Attentat de Magnanville: cinq gardes à vue prolongées, dont celle de la policière

Attentat de Magnanville: cinq gardes à vue prolongées, dont celle de la policière

Hommage, le 20 juin 2016 au couple Jean-Baptiste Salvaing et Jessica Schneider, assassinés par Larossi Aballa le 13 juin

AFP, publié le mercredi 11 avril 2018 à 13h11

La garde à vue de cinq des six personnes interpellées lundi dans l'enquête sur le double meurtre jihadiste de Magnanville en 2016 a été prolongée, dont celle d'une policière et de ses deux enfants présentés comme radicalisés, a appris mercredi l'AFP de source judiciaire.

Ces arrestations, décidées par la juge d'instruction antiterroriste en charge de l'enquête, visent à déterminer comment le tueur Larossi Abballa, 25 ans, a choisi ses victimes, un commissaire adjoint des Mureaux (Yvelines) et sa compagne, et localisé leur adresse.

Le 13 juin 2016, ce jihadiste avait assassiné le couple à coups de couteaux sous les yeux de leur fils de 3 ans. Il avait été tué par les forces de l'ordre après avoir revendiqué son acte au nom du groupe État islamique (EI).

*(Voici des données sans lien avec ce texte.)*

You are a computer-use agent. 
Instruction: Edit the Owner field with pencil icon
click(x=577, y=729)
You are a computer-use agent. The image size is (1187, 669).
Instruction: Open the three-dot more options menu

Parmi les interpellés figure un homme de 30 ans décrit comme un islamiste radicalisé et ayant été en contact avec Larossi Abballa aux Mureaux, selon une source proche du dossier.

La soeur de ce suspect, âgée de 25 ans et déjà détenue depuis octobre après sa mise en examen dans une affaire de candidate au jihad en Syrie, fait aussi partie des cinq personnes toujours interrogées depuis lundi par la sous-direction antiterroriste (Sdat) de la police judiciaire.

Cette jeune femme fichée "S" (pour "sûreté de l'Etat"), Mina B., avait été hébergée au printemps 2016 chez la mère d'une amie, à l'époque déléguée départementale des Yvelines du syndicat policier Alliance.

Cette dernière, policière de 48 ans, a elle aussi été interpellée lundi avec sa fille de 30 ans et son fils de 26 ans, tous deux présentant des signes de radicalisation, selon la source proche du dossier.

Un homme de 33 ans, sixième personne arrêtée lors de ce coup de filet mené dans la région de Mantes-la-Jolie et des Mureaux, au nord des Yvelines, a été remis en liberté mardi soir sans poursuites, selon la source judiciaire.

Lors d'une perquisition en avril 2017 chez Mina B., dans l'affaire qui lui vaut d'être détenue, les policiers avaient retrouvé une clé USB d'où avait été effacée une liste remontant à 2008 de 2.626 agents des renseignements, selon des sources concordantes, confirmant une information du Point.

A ce stade, les enquêteurs ne savent pas si Mina B. a consulté cette liste de noms.

Ce fichier, reconstitué par les experts et où ne figurent pas les noms des victimes de Magnanville - Jean-Baptiste Salvaing et Jessica Schneider -, contenait l'identité, mais sans leurs adresses, d'officers de renseignement sur le point d'être mutés pour former la nouvelle Direction centrale du renseignement intérieur (DCRI), selon une de ces sources.